Tea Party Senators jump the shark

By Greg Sargent, Published: May 23, 2013 at 1:46 pm

In a key moment on the Senate floor this morning, John McCain came very close to stating outright that Tea Party Republican Senators are in the grip of what some of us have been describing as a kind of ”post policy nihilism” that has taken over the GOP. This should be a real clarifying moment: Tea Party Senators have pushed their disregard for basic governing norms so far that even fellow Republicans are calling them out for it.

Far right Senators Mike Lee, Ted Cruz, and Rand Paul have been insisting that Democrats and Republicans should not enter into conference negotiations over the budget unless Democrats agree in advance not to push for a rise in the debt ceiling as part of the talks. McCain took to the Senate floor today and laid into Senator Lee very hard over this:

As McCain rightly pointed out, the Tea Party demand is effectively is that Republicans must not negotiate over the budget “unless certain conditions are imposed” on the negotiations beforehand “that happen to be important to a small group of United States Senators.”

“Obviously that would paralyze the process here,” McCain continued. The Tea Party Senators have complained that conference negotiations amount to back room dealing, but as McCain pointed out, whatever agreement is reached is subjected “to an overall vote of both bodies” of Congress. McCain suggested that governing can’t happen if the two sides can’t enter into negotiations, and in a reference to Lee’s claims about the debt ceiling, added: “maybe the senator from Utah ought to learn a little bit more about how business has been done in the Congress of the United States.”

This is really remarkable stuff, and again goes to a basic fact about today’s politics, which is that Tea Party lawmakers have — willfully, it seems – decided that they no longer have any obligation to engage in basic governing. And that holds outsized influence over the entire party. Indeed, this Tea Party debt ceiling gambit has the support of Senate GOP leader Mitch McConnell. This, even though other Republican leaders, such as John Boehner, have already admitted that Republicans are going to raise the debt limit in the end.

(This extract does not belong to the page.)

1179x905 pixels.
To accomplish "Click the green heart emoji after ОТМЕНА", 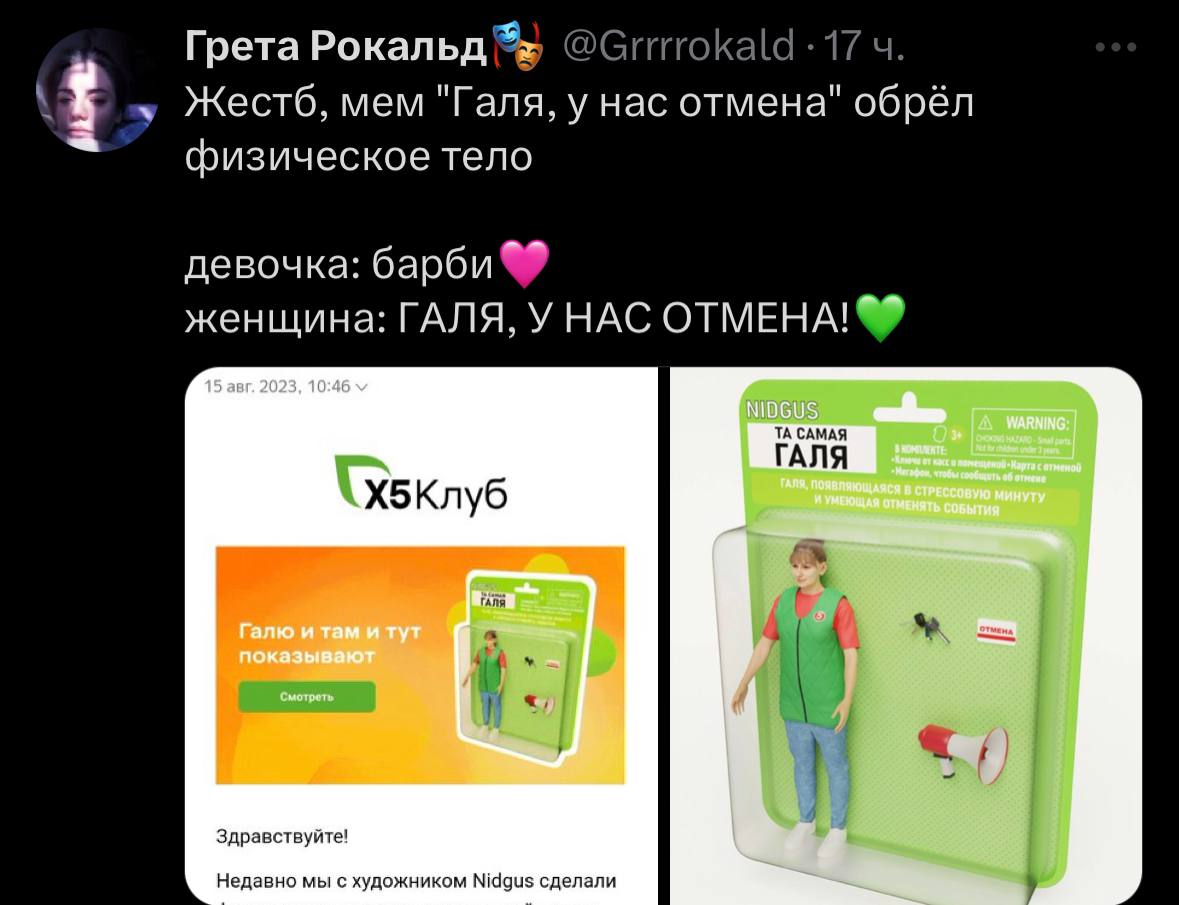I will 880,318.
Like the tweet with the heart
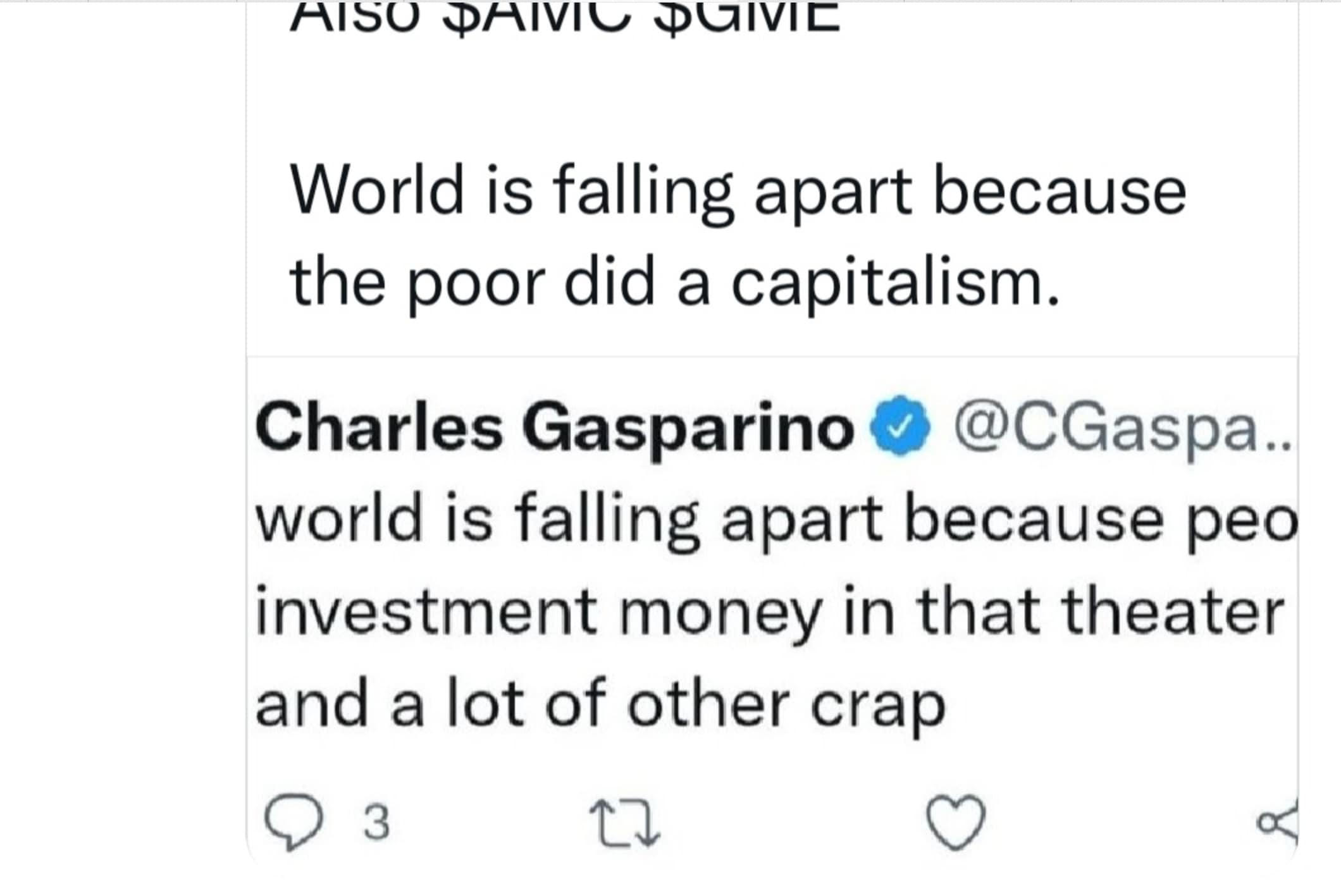Viewport: 1341px width, 896px height. tap(955, 822)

The fact that McCain has now denounced their antics — as did Susan Collins yesterday — in such harsh terms suggests that allowing the Tea Party trio to continue calling the shots may be increasingly untenable. Democrats are already exploiting the divisions to increase pressure on Republicans to enter into budget talks. “Quite a few Senate Republicans disagree with their leadership’s position,” Senator Patty Murray said on the Senate floor yesterday. “Senate Republicans should realize that their opposition to bipartisan negotiations is simply not sustainable and should come back to the table.”

Democrats hope that Republican lawmakers will now be forced to face their constituents and local editorial boards and be asked to explain why they are willing to hold up budget talks, seemingly because far right members want to maintain their ability to threaten to blow up the economy in order to get their way.

This poses a very simple test for Republicans who like to think of themselves as moderate. How many of them will do what McCain and Collins have done and call out this lunacy among their far right colleagues? This is yet another sign that the post policy nihilism that has taken over large swaths of the GOP is the real reason compromise in Washington has become impossible.